It's Kemba's time to shine
The Charlotte Hornets arguably made some of the worst offseason moves out of all the NBA teams this year. They traded their draft pick for an aging Marco Belinelli, when they had the opportunity to draft a younger player with more potential. They then threw all their money at Nicolas Batum giving him a 5 year, 120-million dollar deal. They then let go three critical assets of their team in Al Jefferson (24.5% usage rate), sixth man Jeremy Lin (22% usage rate), and Courtney Lee (15% usage rate). They then downgraded all those players with Center Roy Hibbert, guard Marco Belinelli, and guards Ramon Sessions/Brian Roberts.

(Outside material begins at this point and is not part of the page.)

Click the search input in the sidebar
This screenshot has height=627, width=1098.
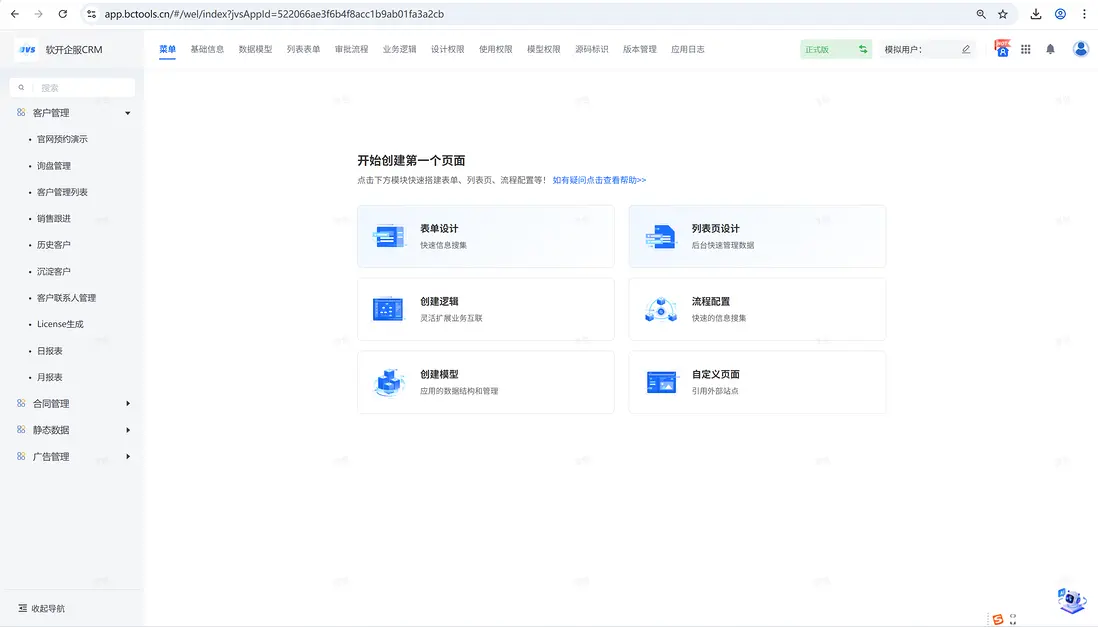[75, 87]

Once a promising team with some potentially serious playoff potential, the Hornets have gone in almost a downward spiral within a year. Unfortunately, this is something that some Hornets fans have become accustomed too over the years under the ownership of Michael Jordan. Some questionable moves under Jordan’s ownership include drafting Frank Kaminsky over Justise Winslow, Myles Turner, and Devin Booker; Signing Lance Stephenson (traded him within a year); and even drafting Michael Kidd-Gilchrist over players like Bradley Beal, Damian Lillard, Harrison Barnes, and Andre Drummond. Jordan has definitely made some head-scracthing moves in the offseason, and I think some of the moves he made this past offseason tops some past moves he’s made.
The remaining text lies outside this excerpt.